Preamble (you can skip this, this is just my justification)
I have created an application which uses sqlite as its database backend, and the schema works (and performs) very well during general application use.
Now I am attempting to build a reporting system for it, and I have built an excel xll which creates query tables from an unnamed DSN. Because of this, I have to do all of my reporting in sql only (I.e. I can do nothing programatically). This works very well for everything except for one query...
/// SKIP HERE....
My database contains a list of Features which have an id, distance and an indicator for whether the feature is a marker or not. The id is not necessarily in the same order as the distance (a feature with id 10 might have distance 100 and the feature with id 11 might have distance 90).

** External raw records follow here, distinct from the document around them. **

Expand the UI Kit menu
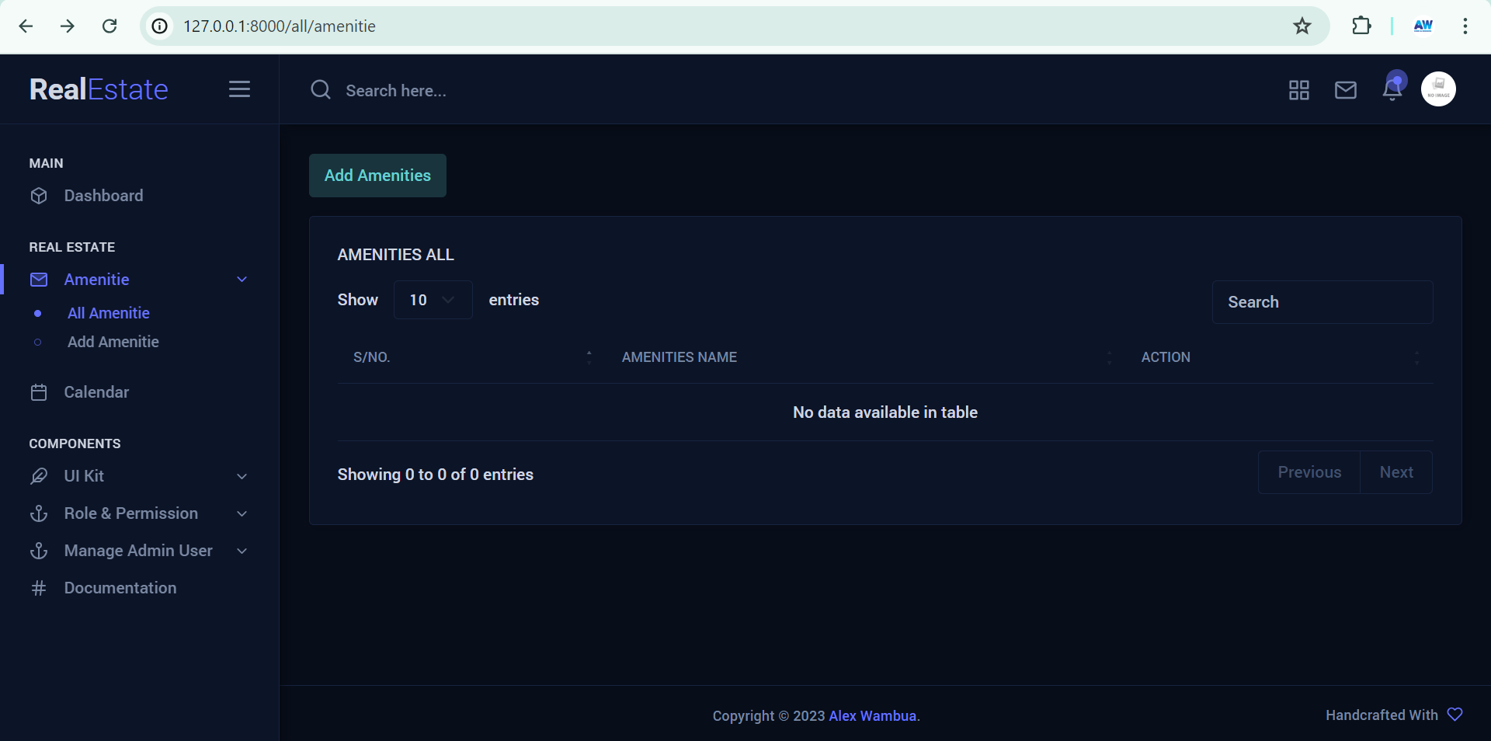(x=140, y=476)
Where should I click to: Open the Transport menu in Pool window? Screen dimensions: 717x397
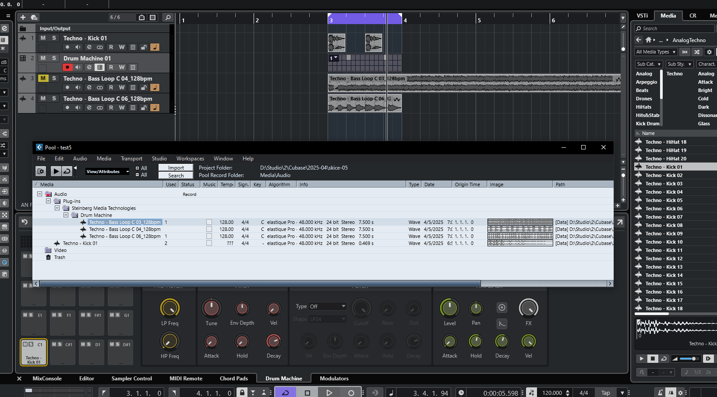point(131,159)
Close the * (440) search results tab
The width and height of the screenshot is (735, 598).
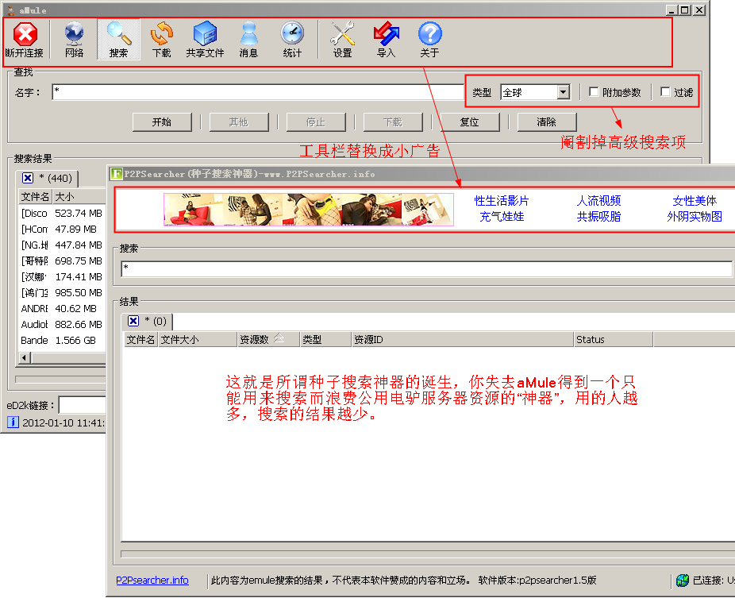[x=28, y=178]
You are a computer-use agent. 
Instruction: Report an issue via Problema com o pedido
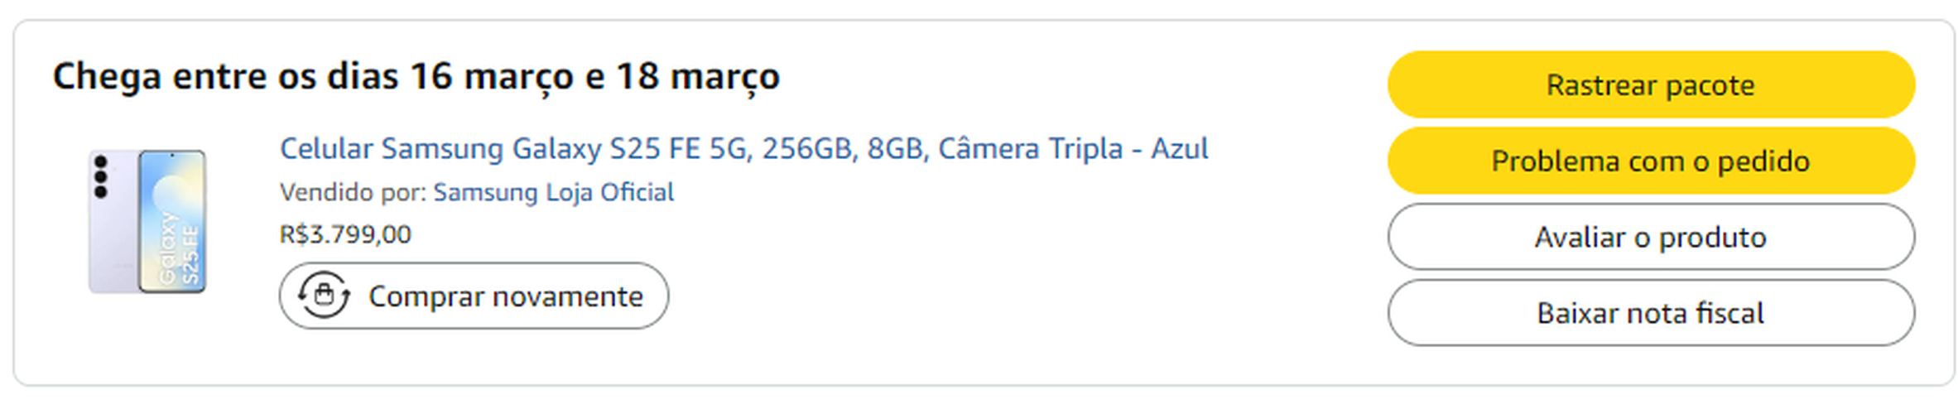point(1650,161)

So the item basically looks like:
Feature { int id, int distance, bool is_marker }
What I am trying to do is find the next and previous feature that are also markers.
/// Edit
My first attempt used:
select
* /* I want all the data from this feature */
(select MAX(f2.distance) - f1.distance
from feature as f2
where f2.is_marker && f2.distance < f1.distance) /* and the distance to the previous marker */
from feature as f2
second attempt (this one works, it just takes WAAAY too long for 100,000 features, somewhere around 9 days...):
select
*, /* I want all the data from this feature */
(select f1.distance - MAX(f2.distance)
from feature as f2
where f2.distance AND f2.distance< f1.distance) /* and the distance to the previous marker */
from feature as f1
This query does return what I want, and performs adequately for small databases, but I have to support MUCH larger databases as well.
(Some of the databases have less than 1000 features, but the one I am working on right now has >90,000 features. The query for 1000 features takes <1s, but the one for 90,000 features takes 20 hours. This is because it does not grow linearly resulting in an 80x decrease in performance: 20*60*60/(90,000/1000) = 8000)
The backend database uses sqlite, and I am using the sqliteodbc connector to hookup excel.
If I was to do this in code, I would do this:
var features = featureRepository.GetAll();
var featuresWithMarkerDistance = new List<FeatureWithMarkerDistance>();
var previousMarker = null;
for(var index = 0; index < features.Length; index++) {
var currentFeature = features[index];
featuresWithMarkerDistance.Add(
new FeaturesWithMarkerDistance(currentFeature,
feature.distance - previousMarker.distance));
if(feature.is_marker) {
previousMarker = feature;
}
}
// FeatureWithMarkerDistance { int id, int distance, bool is_marker, int marker_distance }
// EDITS:
Here is a concrete example:
(The underlying table)
feature_id is_marker distance
1 false 100
2 false 90
3 false 101
4 true 50
5 false 5
6 true 85
7 false 150
8 false 75
(There is an index on distance)
The results I want:
feature_id is_marker distance distance_to_closest_previous_marker
1 false 100 15
2 false 90 5
3 false 101 16
4 true 50 null
5 false 5 null
6 true 85 35
7 false 150 65
8 false 75 25
So if I was getting the previous marker for feature_id 1, the distance for feature_id 1 is 100, and the closest marker is feature_id 6 at distance 85. To get the distance to closest previous marker, I take (100 - 85) = 15. I need to get this value for every single feature to include in a report. (This must be done in a single sql query because I'm using an odbc connector with excel). The above query does fetch what I want, it just performs very badly because in the where clause it has to search over the entire database for every feature.
What I would like to do is this: (unless there is a more performant way)
select *
/* I want all the data from this feature */
/* previous = */ (select MAX(f2.distance) - f1.distance
from feature as f2
where f2.is_marker && f2.distance >= previous && f2.distance < f1.distance)
/* and the distance to the previous marker */
from feature as f2
So the basic theory is that I would store the previous marker value and only look at that value and beyond when I'm looking for the next marker.
Sorry about the confusion originally (I forgot to put the MAX() in originally)